The President of Georgia, who was refused the option to co-chair the state commission working on changes into the country’s main law, initiated a new campaign entitled ‘Constitution for everybody’. This envisages the holding of public discussions around Georgia over changes in the public wish to see in the renewed constitution at the end of April this year.
Constitution for everybody
By Gvantsa Gabekhadze
Tuesday, March 14
President Giorgi Margvelashvili, whose administration members refused to participate in the activities of the 73-member commission, says the constitution must reflect the public views, and the new campaign would help the commission propose changes supported by some layers of the population.
Some of the ruling team representatives, like one of the leaders of the Georgian Dream party Mamuka Mdinaradze, believe the President is “staging a show”, and if he really wishes to promote the process, his people must be involved in the relevant commission’s activities.
Giorgi Kakhiani, also from the ruling team, stated the President’s messages were “pleasant to hear,” and it could be appreciated that Margvelashvili offered no alternative campaign and was speaking about the support of the constitutional commission.
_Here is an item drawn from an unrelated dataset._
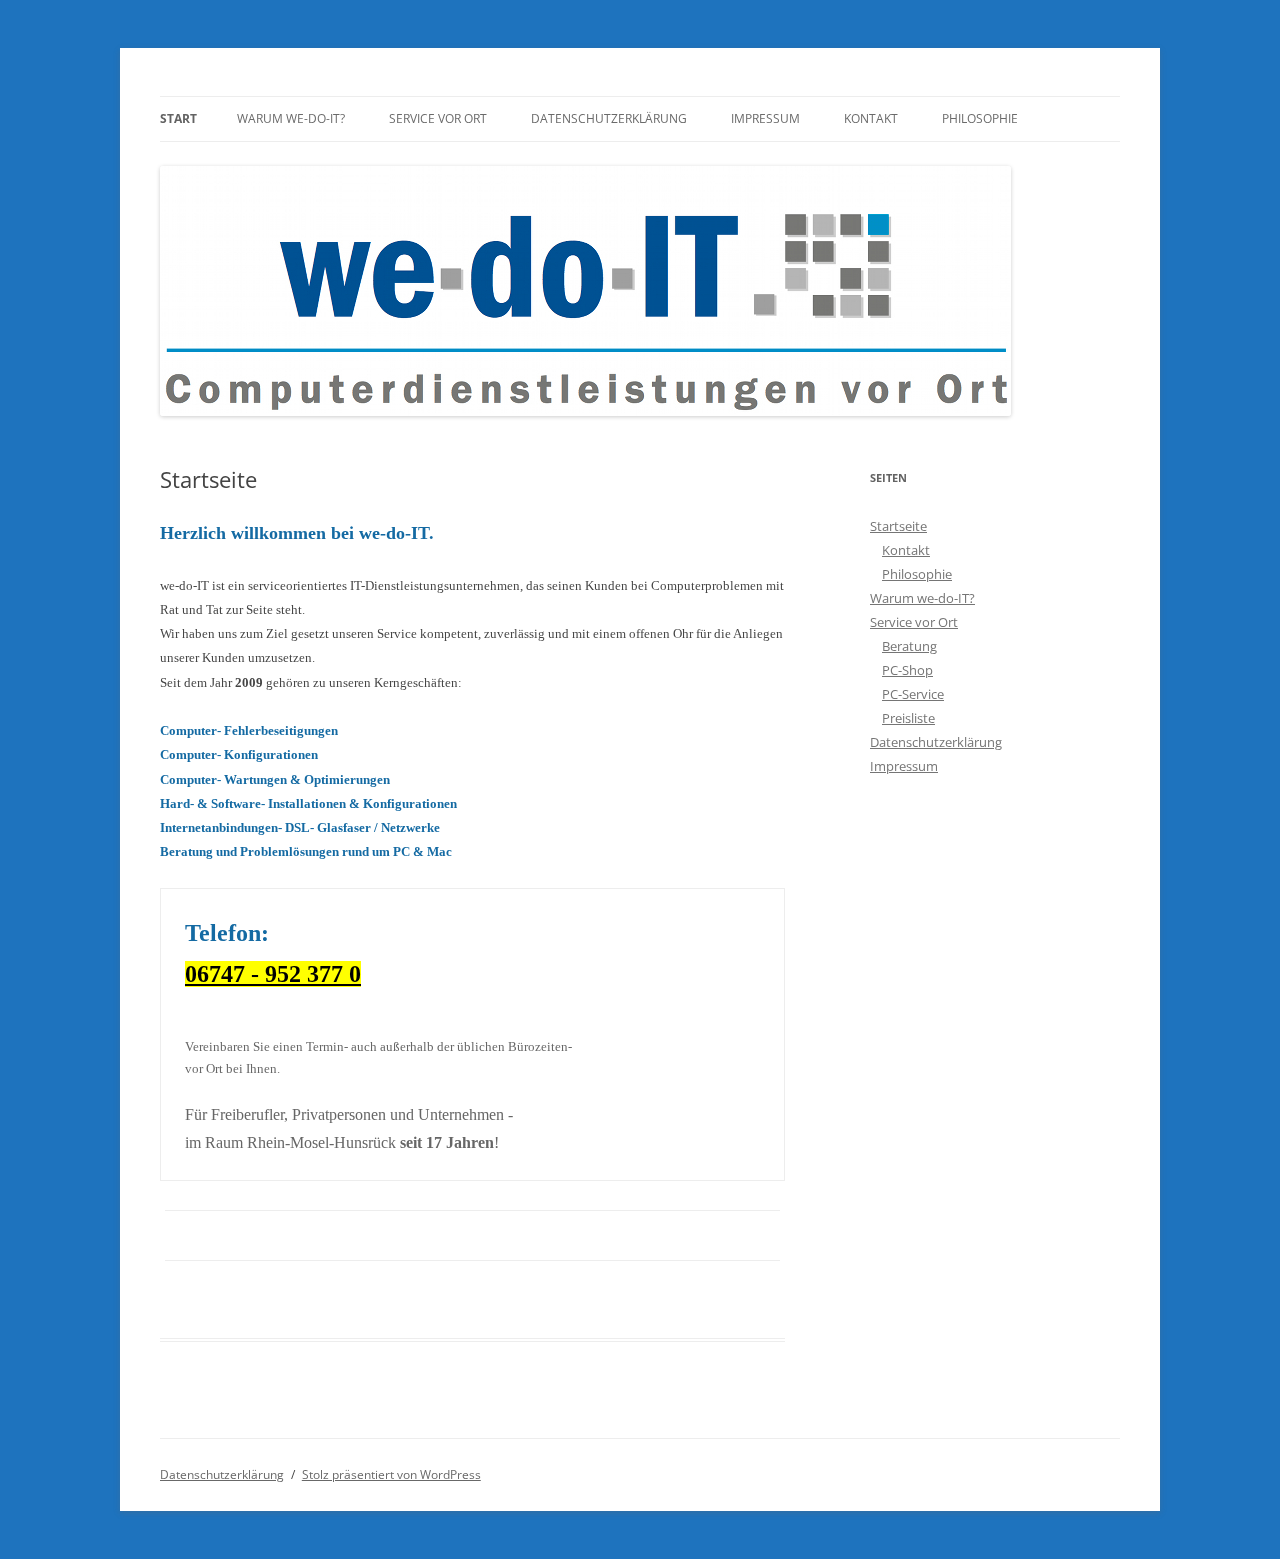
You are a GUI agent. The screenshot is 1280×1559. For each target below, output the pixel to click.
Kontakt (871, 118)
He stressed it would be a nice gesture if the President’s representatives attended the next meeting of the commission.
A member of the parliamentary opposition European Georgia party, Khatuna Gogorishvili, says additional discussions and consultations are required in this regard for the process to be fruitful.
She believes large-scaled public involvement in amending the constitution can only be welcomed.
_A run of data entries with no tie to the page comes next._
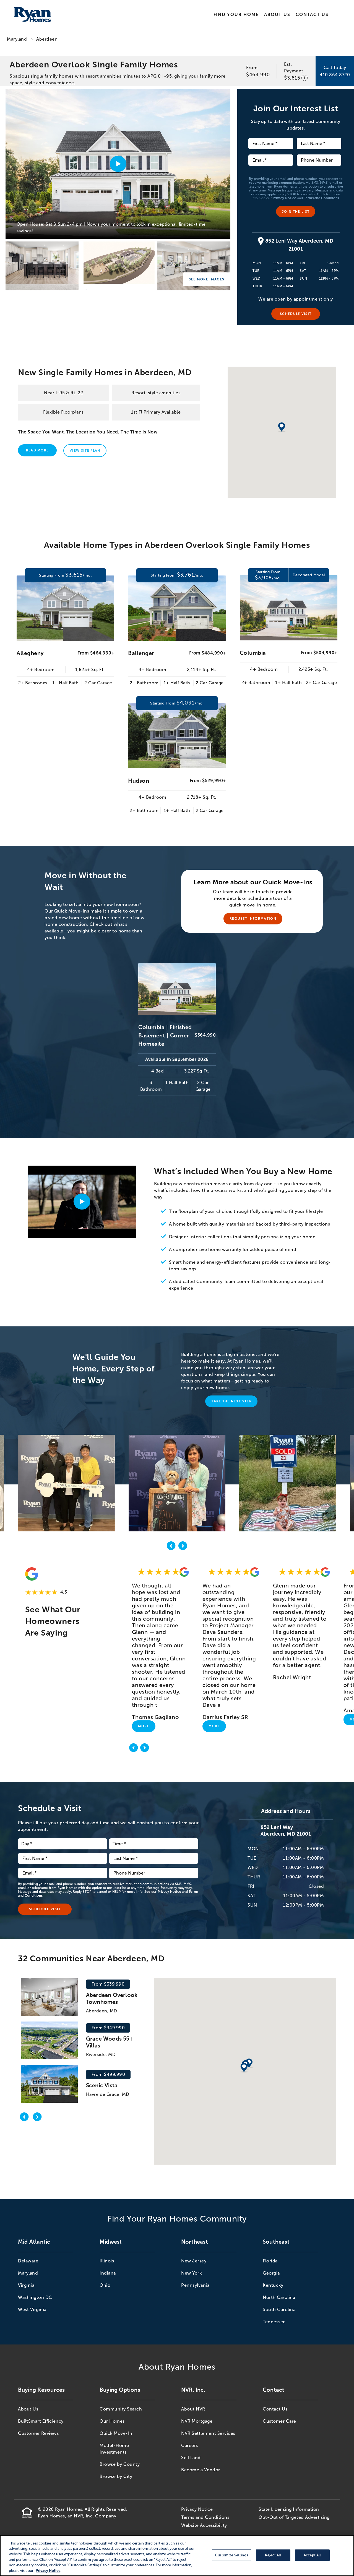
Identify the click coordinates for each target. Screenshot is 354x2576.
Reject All (273, 2555)
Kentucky (273, 2285)
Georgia (271, 2273)
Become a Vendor (200, 2469)
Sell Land (191, 2457)
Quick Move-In (116, 2433)
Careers (189, 2445)
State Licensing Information (289, 2509)
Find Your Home (236, 14)
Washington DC (35, 2297)
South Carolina (279, 2309)
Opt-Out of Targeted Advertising (294, 2517)
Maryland (17, 39)
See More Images (207, 279)
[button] (244, 2068)
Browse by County (120, 2464)
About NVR (193, 2409)
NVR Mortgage (196, 2421)
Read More (37, 450)
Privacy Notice (284, 198)
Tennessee (274, 2321)
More (143, 1726)
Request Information (253, 919)
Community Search (121, 2409)
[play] (82, 1202)
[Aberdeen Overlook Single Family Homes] (42, 265)
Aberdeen (47, 39)
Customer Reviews (38, 2433)
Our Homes (112, 2421)
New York (191, 2273)
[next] (182, 1546)
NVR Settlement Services (208, 2433)
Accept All (312, 2555)
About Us (277, 14)
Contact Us (312, 14)
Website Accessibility (204, 2525)
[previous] (171, 1546)
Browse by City (116, 2476)
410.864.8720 (335, 74)
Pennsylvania (195, 2285)
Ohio (105, 2285)
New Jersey (193, 2261)
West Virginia (32, 2309)
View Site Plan (85, 451)
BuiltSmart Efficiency (41, 2421)
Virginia (26, 2285)
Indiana (108, 2273)
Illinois (107, 2261)
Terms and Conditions (321, 198)
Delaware (28, 2261)
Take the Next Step (231, 1401)
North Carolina (279, 2297)
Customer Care (279, 2421)
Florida (270, 2261)
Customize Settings (231, 2555)
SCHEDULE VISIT (295, 314)
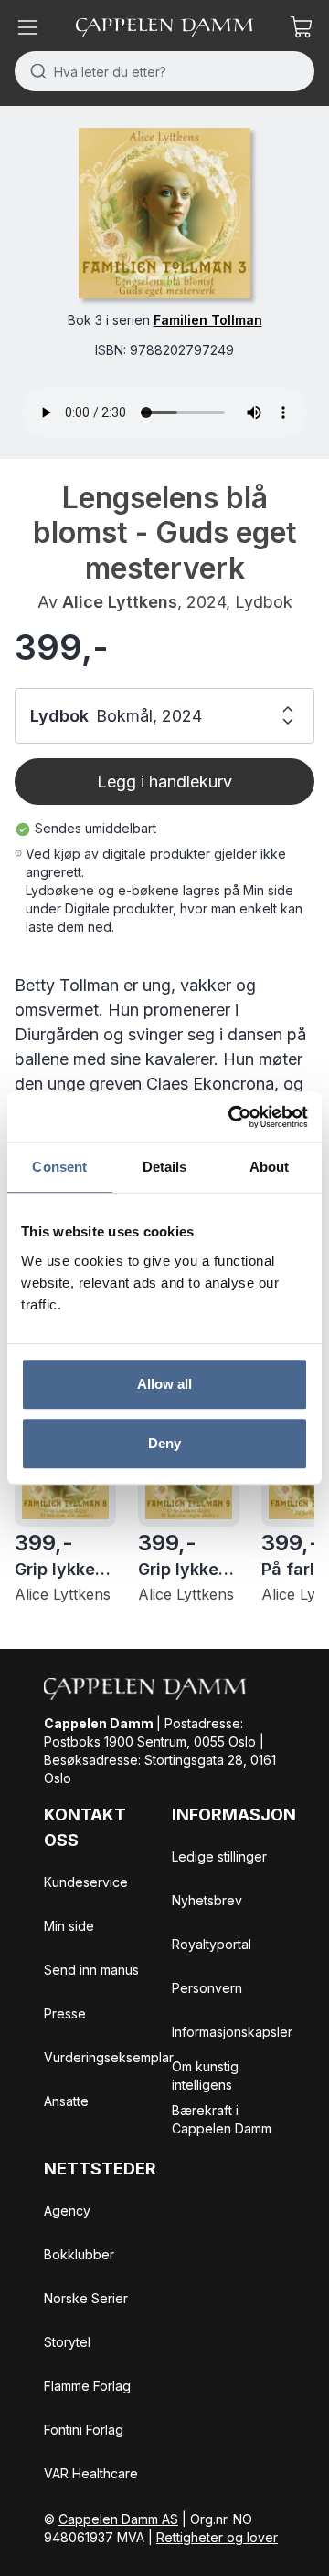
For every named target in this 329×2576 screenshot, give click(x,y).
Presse (65, 2013)
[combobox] (164, 71)
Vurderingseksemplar (109, 2057)
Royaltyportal (211, 1944)
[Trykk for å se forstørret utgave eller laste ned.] (164, 213)
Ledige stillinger (219, 1856)
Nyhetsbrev (207, 1900)
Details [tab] (165, 1166)
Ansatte (66, 2101)
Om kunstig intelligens (205, 2075)
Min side (69, 1926)
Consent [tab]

Expert Vakhushti Menabde, who is one of the members of the commission, says the President’s messages were acceptable and he wished to see the president’s administration members at the commission’s meetings, involved in discussions.
In early December, last year Georgia’s Parliament Speaker, Irakli Kobakhidze, announced that a constitutional commission would be created and he would chair it himself.
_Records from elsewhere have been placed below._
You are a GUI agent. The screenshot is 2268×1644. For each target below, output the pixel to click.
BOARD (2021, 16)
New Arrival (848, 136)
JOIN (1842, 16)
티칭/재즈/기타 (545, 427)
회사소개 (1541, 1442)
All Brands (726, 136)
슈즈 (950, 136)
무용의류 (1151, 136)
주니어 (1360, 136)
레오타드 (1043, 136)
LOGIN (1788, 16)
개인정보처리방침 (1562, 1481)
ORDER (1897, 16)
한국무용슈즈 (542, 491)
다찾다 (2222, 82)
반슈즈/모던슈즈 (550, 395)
The statement meant that President Margvelashvili’s offer of the creation of such a commission co-chaired by him, the Prime Minister and the Parliament Speaker had been turned down.
Kobakhidze stressed that the Commission, which would be created in Parliament and would be composed of all interested parties, referring to the President’s representatives, majority, minority, experts, civil sector and people from constitutional institutions.
The Constitutional Commission was established in 2013 under the Georgian Dream Government, as the authorities believed the amendments put in the constitution under the United National Movement leadership in 2010 included drawbacks and caused a misbalance between different state institutions.